Bayesian forecasting is a useful tool for therapeutic drug monitoring based on the estimation of individual pharmacokinetic parameters subsequently used to simulate concentrations under any administration regimen. However, Bayesian models are useful only if a population database that includes patients with different characteristics is available. Population pharmacokinetic analysis is the first step in the development of a Bayesian method. It allows the estimation of mean pharmacokinetic parameters and offers the advantage of considering individual characteristics that may help in interpreting different pharmacokinetic behaviors between patients. Until now, population pharmacokinetic data were lacking for MPA in Chinese renal transplant patients. The present study is the first to describe the population pharmacokinetics of MPA in Chinese adult renal transplant patients. Different pharmacokinetic models were tested. The structural model was chosen on the basis of the changes in -2 log likelihood and qualitative assessment of diagnostic plots. A two-compartment model with a first-order input rate with no lag time was found to fit the data satisfactorily. Different covariates were examined. Scr and BW were identified as the most important factors that influenced the CL/F of MPA, and UGT2B7 genotype was the main factor that explained the interindividual variability in V1/F. Population pharmacokinetic parameters were calculated taking both the relationship between Scr, BW and CL/F and the relationship between UGT2B7 genotype and V1/F into account in the final population model (Table 3). Mean pharmacokinetic parameters were similar to those obtained from conventional pharmacokinetic studies in Chinese renal transplant patients13,36,37.

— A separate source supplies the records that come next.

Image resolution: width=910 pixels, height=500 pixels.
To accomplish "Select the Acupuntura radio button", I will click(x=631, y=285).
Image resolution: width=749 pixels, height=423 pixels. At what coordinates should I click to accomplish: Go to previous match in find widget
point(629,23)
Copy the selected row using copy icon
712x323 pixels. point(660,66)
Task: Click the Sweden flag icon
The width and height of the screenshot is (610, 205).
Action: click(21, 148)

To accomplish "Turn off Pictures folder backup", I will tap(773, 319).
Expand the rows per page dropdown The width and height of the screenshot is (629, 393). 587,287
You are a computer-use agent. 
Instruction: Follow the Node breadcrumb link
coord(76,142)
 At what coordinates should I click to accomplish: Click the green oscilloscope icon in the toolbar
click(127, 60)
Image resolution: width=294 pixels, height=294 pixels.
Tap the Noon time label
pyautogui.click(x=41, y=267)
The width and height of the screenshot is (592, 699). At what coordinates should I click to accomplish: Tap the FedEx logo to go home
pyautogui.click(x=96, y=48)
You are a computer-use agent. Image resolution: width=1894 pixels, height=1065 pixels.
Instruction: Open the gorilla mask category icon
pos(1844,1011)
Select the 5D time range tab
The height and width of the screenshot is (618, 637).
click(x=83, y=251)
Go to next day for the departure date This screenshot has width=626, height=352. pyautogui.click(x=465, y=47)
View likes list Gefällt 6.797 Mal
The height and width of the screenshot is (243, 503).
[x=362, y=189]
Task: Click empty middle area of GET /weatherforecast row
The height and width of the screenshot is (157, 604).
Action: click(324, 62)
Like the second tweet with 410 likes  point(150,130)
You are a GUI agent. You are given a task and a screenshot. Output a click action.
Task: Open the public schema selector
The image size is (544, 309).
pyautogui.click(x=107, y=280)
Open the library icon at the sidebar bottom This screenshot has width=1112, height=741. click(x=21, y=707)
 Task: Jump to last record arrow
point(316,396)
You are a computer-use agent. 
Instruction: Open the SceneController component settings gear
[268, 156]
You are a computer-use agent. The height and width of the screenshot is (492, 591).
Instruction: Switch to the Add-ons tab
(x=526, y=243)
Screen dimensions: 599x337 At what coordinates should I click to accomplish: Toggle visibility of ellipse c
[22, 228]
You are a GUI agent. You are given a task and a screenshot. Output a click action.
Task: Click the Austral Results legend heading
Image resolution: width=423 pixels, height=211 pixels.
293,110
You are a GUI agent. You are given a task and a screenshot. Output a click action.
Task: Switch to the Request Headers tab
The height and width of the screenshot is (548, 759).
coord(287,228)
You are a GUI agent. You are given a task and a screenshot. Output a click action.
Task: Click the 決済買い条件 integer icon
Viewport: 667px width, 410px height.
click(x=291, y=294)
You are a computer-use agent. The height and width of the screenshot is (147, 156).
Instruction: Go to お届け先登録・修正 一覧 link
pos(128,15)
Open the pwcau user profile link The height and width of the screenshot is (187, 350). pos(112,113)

Although the enterohepatic recycling (EHR) of MPAG to MPA has been reported, this is responsible for the secondary rise in MPA concentration that typically occurs approximately 6–12 h after the oral administration of MMF38. However, in the present study, the inclusion of EHR in the model did not improve the goodness of fit: the OFV increased from 2370 to 2806 when EHR was considered in the model. The secondary concentration peaks seen in most of our patients were relatively small. It appears that EHR did not influence MPA pharmacokinetics to a large extent in the renal transplant population we studied. Therefore, EHR was not included in the pharmacokinetic model.
To date, several population pharmacokinetic analyses for MPA in renal transplant recipients have been published. One study was performed in children30, and the other studies were carried out in adult renal transplant patients31,32,33,39,40,41 at different post-renal transplant periods. The main population pharmacokinetic parameters were: CL/F ranged from 11.9 to 34.9 L/h; V1/F ranged from 5 to 98 L; and absorption rate constant (ka) ranged from 0.63 to 4.1 1/h. CL/F showed significant time-dependency. A higher value of 34.9 L/h was reported in one study performed 1 week after renal transplantation39. Lower values of 27.1, 15.7 and 14.1 L/h were reported in studies performed within one month31, more than six months32 and one year41 after renal transplantation, respectively. Pharmacokinetic evaluations for most of the patients in this study were performed within one month. The population estimate of CL/F was 18.3 L/h, which was lower than that reported in the study performed in the same time period after renal transplantation31, indicating a slower clearance in Chinese renal transplant patients. When MMF is given at a fixed dose of 1 or 1.5 g twice daily in accordance with the dosage recommended by the manufacturer, adverse effects (eg, gastrointestinal and hematological, etc) and infections are very common in Chinese renal transplant patients42,43; slow clearance and consequent accumulation are probably the veritable reasons.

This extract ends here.